(What needs to be done) When a line of the material has the word "Open" in it, copy that line.

╔══

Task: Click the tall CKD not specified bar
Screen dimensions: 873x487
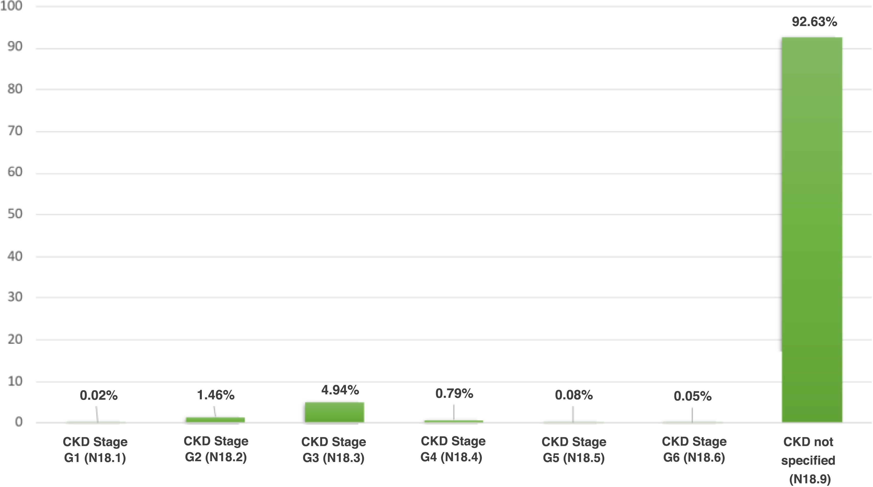Action: tap(812, 230)
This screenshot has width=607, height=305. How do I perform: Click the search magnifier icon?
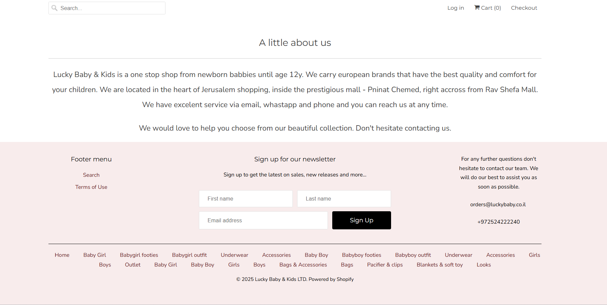click(54, 8)
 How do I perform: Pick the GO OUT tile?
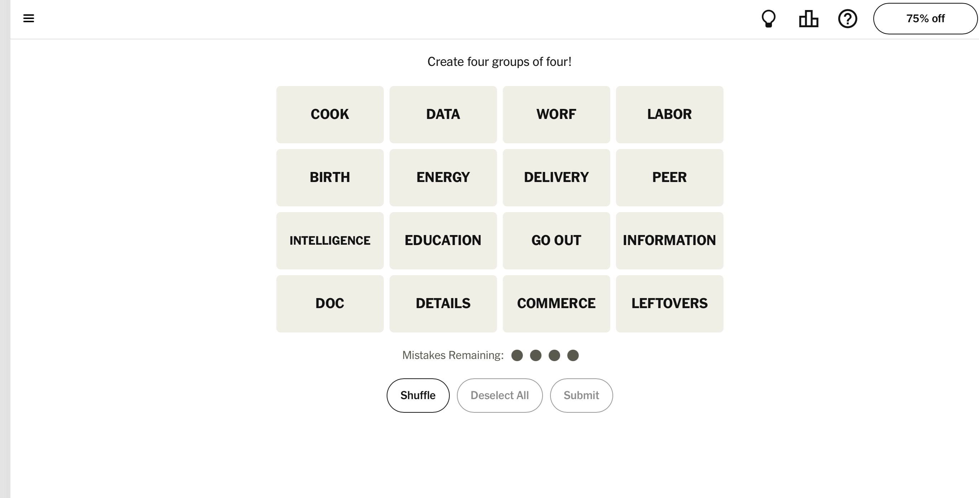tap(556, 240)
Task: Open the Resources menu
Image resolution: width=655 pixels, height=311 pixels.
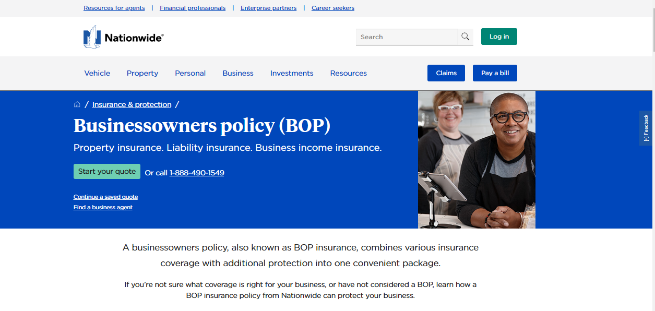Action: pos(348,73)
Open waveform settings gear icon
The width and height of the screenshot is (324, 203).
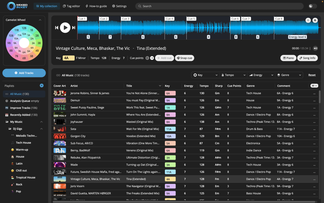pyautogui.click(x=315, y=20)
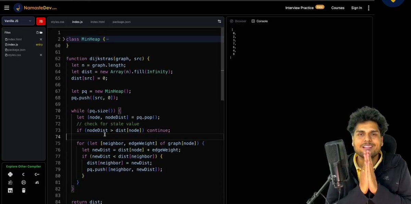The height and width of the screenshot is (204, 411).
Task: Toggle the sidebar with the hamburger menu
Action: (x=7, y=8)
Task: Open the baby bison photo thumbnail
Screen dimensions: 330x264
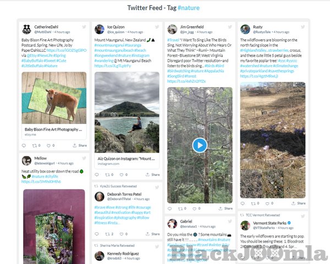Action: pyautogui.click(x=54, y=98)
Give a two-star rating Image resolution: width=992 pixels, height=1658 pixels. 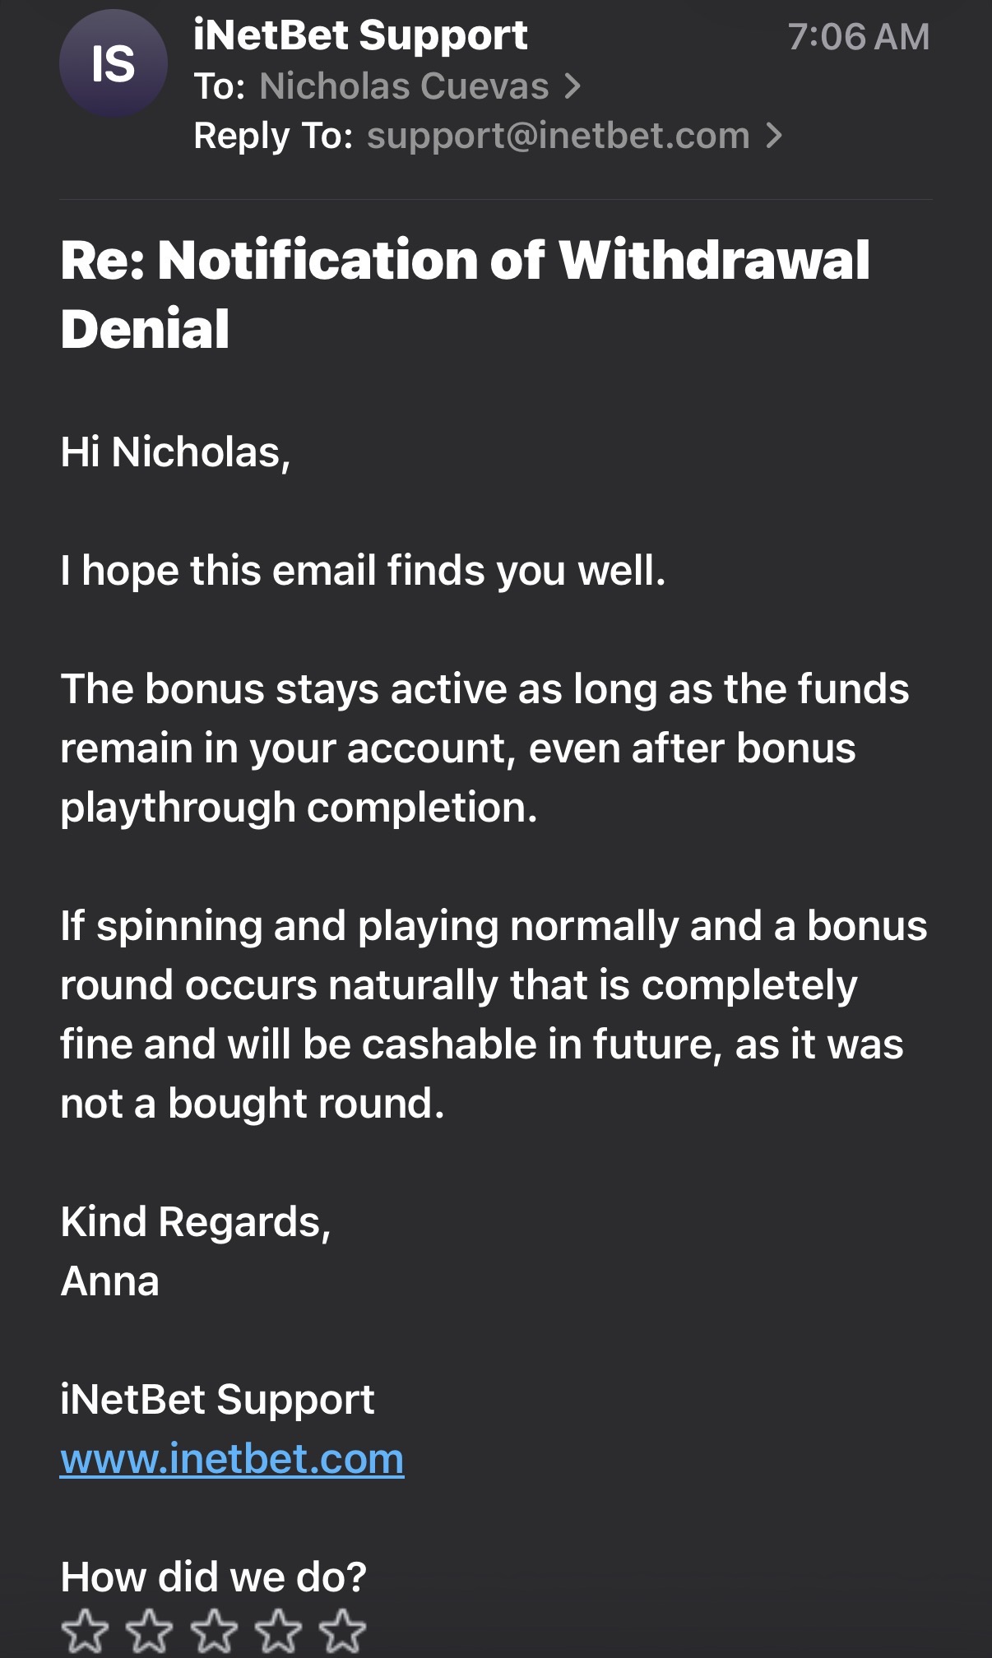pyautogui.click(x=149, y=1629)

╚══

(Solution to the problem)
Task: Open the Resources menu
Open waveform settings gear icon
Task: Open the baby bison photo thumbnail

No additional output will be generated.